The strength of the WPSH is defined as the difference between the maximum and minimum of the zonal wind at 5–45°N latitude as shown by the graphs in Fig. 5 and Supplementary Fig. S3. Because the minimum value of the WPSH is negative, the difference between the maximum and minimum values is equal to the sum of the zonal wind speeds at the southern and northern boundaries of the WPSH. The location of the WPSH center is defined at the first zero latitude value between 20°N and 35°N. To explore the relationship between the characteristics of the WPSH averaged over the analysis period and the performance of precipitation forecasting in East Asia, a scatterplot analysis was performed (Fig. 6a).
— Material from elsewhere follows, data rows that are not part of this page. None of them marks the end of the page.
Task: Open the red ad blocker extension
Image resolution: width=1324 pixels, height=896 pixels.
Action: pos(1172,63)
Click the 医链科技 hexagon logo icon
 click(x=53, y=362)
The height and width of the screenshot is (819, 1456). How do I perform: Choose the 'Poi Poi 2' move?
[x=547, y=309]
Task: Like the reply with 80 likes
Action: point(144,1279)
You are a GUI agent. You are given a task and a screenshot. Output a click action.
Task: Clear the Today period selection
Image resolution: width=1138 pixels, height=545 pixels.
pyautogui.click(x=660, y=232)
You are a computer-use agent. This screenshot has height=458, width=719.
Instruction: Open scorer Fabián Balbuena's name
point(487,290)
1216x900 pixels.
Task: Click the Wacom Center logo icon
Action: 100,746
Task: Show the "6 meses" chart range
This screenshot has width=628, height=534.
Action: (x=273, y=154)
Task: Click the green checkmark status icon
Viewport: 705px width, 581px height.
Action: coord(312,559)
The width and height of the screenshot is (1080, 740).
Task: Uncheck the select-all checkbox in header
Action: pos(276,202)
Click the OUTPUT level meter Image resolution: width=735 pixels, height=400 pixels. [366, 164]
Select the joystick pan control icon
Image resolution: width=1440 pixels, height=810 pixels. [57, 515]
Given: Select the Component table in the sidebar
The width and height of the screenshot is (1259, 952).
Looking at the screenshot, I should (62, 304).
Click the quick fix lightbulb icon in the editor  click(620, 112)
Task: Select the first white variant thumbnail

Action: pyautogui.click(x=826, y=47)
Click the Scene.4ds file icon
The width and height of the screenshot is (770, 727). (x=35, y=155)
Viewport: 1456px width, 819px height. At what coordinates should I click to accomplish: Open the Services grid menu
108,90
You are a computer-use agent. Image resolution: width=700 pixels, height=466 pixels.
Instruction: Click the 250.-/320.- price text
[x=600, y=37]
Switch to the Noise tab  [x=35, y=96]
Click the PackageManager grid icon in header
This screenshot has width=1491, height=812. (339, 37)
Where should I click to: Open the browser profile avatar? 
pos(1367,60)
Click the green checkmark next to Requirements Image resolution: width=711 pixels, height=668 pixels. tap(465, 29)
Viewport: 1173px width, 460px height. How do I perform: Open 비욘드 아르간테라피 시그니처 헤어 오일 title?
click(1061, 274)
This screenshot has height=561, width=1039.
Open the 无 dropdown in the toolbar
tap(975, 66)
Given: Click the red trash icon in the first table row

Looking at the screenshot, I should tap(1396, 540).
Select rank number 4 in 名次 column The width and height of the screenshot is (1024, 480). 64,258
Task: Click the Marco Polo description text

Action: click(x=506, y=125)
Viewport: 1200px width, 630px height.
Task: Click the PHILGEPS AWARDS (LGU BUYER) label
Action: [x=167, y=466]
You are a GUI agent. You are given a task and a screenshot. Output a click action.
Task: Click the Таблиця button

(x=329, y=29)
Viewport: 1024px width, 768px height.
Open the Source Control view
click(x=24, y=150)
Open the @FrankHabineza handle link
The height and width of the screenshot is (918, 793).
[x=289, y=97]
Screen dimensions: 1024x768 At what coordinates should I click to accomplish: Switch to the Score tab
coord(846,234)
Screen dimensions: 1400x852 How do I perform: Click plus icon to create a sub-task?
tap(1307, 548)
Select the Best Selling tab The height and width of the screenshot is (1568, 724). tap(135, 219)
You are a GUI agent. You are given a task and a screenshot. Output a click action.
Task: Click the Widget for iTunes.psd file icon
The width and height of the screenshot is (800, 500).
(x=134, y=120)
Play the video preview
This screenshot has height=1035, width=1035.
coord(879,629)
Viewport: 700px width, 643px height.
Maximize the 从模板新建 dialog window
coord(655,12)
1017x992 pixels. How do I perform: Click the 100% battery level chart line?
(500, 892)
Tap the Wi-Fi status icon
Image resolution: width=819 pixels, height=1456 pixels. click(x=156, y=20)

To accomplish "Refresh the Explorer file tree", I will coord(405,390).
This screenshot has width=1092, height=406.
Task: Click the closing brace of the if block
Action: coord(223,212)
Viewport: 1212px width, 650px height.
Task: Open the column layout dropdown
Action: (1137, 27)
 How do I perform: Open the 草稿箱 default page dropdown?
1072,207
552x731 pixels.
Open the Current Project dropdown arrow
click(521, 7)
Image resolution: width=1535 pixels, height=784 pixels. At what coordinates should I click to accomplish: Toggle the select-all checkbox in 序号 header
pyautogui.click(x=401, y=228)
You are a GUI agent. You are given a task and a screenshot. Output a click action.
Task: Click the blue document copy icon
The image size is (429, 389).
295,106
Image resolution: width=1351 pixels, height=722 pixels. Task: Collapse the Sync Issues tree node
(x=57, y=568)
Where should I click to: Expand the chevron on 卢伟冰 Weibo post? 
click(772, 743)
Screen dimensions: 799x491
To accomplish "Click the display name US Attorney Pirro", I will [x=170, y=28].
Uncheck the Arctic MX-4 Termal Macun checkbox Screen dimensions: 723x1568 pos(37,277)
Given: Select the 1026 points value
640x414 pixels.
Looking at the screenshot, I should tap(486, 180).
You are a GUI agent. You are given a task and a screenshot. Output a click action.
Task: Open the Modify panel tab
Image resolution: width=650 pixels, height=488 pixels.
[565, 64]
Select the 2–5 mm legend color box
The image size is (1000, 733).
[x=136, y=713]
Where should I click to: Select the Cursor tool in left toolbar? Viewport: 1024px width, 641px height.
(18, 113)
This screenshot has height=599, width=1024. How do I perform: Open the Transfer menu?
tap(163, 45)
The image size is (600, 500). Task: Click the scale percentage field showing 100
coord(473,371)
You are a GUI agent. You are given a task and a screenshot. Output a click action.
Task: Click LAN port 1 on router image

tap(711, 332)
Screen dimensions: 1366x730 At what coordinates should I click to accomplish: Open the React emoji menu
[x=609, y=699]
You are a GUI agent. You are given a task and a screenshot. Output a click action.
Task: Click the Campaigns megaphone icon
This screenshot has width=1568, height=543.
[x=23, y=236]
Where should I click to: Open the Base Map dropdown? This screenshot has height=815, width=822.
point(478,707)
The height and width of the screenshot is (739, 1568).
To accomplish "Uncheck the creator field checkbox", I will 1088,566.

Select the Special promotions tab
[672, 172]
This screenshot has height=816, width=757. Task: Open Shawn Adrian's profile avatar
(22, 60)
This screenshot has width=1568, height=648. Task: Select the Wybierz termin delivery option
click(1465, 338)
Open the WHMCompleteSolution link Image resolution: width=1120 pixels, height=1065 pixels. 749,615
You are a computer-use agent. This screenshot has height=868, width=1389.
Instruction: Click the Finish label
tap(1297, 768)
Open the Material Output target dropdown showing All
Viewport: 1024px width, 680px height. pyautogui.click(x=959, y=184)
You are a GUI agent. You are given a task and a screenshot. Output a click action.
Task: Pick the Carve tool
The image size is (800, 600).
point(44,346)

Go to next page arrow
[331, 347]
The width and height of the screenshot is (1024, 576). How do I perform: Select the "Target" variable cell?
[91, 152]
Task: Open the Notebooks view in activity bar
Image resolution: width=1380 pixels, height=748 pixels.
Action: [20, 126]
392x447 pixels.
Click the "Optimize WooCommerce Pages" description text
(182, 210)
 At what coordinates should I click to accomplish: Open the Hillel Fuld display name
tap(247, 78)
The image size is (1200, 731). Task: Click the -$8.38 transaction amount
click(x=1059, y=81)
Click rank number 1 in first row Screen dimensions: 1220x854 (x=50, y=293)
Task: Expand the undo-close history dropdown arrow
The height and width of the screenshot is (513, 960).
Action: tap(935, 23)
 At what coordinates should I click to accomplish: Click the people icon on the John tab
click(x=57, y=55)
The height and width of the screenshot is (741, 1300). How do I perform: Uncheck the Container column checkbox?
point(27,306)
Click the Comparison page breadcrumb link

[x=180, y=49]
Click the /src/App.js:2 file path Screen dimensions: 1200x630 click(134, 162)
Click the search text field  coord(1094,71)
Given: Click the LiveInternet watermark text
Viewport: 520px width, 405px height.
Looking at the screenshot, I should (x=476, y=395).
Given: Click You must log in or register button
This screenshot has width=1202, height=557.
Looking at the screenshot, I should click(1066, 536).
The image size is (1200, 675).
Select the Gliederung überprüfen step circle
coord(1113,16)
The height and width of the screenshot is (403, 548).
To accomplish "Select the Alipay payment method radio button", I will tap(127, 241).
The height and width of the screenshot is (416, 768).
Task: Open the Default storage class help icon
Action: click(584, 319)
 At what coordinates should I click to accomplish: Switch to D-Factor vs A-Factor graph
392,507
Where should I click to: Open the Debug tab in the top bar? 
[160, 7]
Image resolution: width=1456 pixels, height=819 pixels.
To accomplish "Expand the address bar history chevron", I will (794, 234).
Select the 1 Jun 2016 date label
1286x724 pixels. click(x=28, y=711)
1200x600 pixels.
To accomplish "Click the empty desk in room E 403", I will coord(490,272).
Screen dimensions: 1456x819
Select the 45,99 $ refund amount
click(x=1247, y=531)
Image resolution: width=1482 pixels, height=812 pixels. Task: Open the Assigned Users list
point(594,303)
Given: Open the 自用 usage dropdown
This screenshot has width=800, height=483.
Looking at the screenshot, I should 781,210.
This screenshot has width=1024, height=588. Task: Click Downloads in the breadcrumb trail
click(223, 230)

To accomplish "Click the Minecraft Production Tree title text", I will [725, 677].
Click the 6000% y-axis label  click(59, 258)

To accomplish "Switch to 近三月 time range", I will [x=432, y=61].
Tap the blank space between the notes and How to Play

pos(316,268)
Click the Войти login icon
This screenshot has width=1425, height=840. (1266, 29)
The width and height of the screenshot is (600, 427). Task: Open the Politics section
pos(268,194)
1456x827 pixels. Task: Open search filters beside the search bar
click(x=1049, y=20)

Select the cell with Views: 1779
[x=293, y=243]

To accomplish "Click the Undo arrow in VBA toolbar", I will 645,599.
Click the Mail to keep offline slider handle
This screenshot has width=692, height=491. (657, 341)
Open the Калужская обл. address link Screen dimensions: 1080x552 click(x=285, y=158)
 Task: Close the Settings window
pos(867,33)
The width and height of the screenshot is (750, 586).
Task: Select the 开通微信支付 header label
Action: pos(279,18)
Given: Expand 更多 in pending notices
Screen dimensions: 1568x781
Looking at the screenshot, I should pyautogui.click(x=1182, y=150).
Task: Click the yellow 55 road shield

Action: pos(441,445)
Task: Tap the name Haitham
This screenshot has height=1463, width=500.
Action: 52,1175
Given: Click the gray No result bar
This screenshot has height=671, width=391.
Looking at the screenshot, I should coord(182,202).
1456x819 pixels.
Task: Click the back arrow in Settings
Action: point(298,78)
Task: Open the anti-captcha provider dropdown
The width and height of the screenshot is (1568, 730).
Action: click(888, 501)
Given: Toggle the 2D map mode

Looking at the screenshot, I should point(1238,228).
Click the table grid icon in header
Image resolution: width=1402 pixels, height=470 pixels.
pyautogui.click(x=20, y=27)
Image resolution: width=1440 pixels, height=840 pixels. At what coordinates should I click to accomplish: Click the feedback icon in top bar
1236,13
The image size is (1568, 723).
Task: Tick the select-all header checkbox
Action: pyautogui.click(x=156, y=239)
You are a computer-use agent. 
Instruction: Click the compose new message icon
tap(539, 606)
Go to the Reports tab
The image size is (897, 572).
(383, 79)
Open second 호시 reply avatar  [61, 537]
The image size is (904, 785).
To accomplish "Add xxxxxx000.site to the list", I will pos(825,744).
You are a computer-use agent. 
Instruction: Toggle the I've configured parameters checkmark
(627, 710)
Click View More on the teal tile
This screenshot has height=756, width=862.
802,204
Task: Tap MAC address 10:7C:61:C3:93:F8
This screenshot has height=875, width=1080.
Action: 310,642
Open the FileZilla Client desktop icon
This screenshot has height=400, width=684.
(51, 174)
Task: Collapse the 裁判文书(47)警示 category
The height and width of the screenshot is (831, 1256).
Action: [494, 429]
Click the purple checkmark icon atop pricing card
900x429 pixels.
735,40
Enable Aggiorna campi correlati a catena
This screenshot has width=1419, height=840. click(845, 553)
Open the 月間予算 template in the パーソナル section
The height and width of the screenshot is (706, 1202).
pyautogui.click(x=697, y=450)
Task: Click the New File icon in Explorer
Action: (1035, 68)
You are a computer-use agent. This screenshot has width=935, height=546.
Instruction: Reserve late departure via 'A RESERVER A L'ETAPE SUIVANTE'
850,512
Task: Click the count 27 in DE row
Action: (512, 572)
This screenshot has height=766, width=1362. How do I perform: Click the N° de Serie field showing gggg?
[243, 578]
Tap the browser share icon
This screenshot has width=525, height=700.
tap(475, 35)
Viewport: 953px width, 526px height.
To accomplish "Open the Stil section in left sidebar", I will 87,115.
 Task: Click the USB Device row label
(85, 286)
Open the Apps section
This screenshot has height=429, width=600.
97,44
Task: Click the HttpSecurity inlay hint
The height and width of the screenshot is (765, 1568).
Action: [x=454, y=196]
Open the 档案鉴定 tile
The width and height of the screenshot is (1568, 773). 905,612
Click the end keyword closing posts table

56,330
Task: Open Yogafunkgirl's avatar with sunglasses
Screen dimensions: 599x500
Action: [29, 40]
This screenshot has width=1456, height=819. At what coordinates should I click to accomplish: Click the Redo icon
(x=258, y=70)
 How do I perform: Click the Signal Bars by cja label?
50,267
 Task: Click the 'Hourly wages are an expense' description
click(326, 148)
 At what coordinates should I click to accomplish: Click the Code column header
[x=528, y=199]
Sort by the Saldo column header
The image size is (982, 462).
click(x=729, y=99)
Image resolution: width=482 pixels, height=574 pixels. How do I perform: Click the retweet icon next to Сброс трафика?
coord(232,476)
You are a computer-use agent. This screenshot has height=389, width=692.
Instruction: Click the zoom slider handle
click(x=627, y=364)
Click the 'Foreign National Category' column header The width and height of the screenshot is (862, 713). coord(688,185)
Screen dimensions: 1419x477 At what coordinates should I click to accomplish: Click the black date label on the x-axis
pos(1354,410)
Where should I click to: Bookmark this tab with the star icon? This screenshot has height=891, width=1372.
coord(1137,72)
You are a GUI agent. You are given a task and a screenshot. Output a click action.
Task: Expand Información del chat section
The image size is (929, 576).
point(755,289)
The WPSH intensity was determined to be approximately 225 m s−1 with a precipitation value of approximately 5 mm day−1. Groups 1–3 are highlighted in red, blue, and gray, respectively, and the regression line is only analyzed for groups 1 and 2. The correlation coefficient between WPSH intensity and precipitation in East Asia for Groups 1 and 2 is 0.34 (α = 0.23). Group 1 yielded the highest precipitation.

Figure 6
figure 6

Scatter plot and regression lines between (a) WPSH intensity and precipitation (mm day−1) and between (b) location of the high center and precipitation (mm day−1) averaged for the East Asian region over 30–40°N, 110–145°E on initialization dates June 25 and July 2. The red, blue, gray, and black dots indicate Groups 1–3 and observations, respectively. All regression lines, except those for Group 3 and the observations, were analyzed.

In Fig. 6b, the observations plotted in black show that the center of the WPSH is located at approximately 21°N latitude. Group 1 is located in the upper left corner because its center is located at a low latitude compared to the other groups and exhibits relatively high East Asian precipitation. Group 2 yields less precipitation than Group 1 and the center of the WPSH is also located at relatively high latitudes. Their distributions are negatively correlated, with a correlation coefficient of − 0.41 (α = 0.15). The central location of the WPSH is associated with increased precipitation in East Asia relative to the strength of the WPSH. Therefore, the predictive performance of the S2S model is relatively dependent on the strength and location of the center of the WPSH reproduced by the model. Although the two correlation coefficients shown in Fig. 6 are not statistically significant, the relationship between WPSH and East Asian precipitation based on different models and observations provides the necessary information for improving model performance.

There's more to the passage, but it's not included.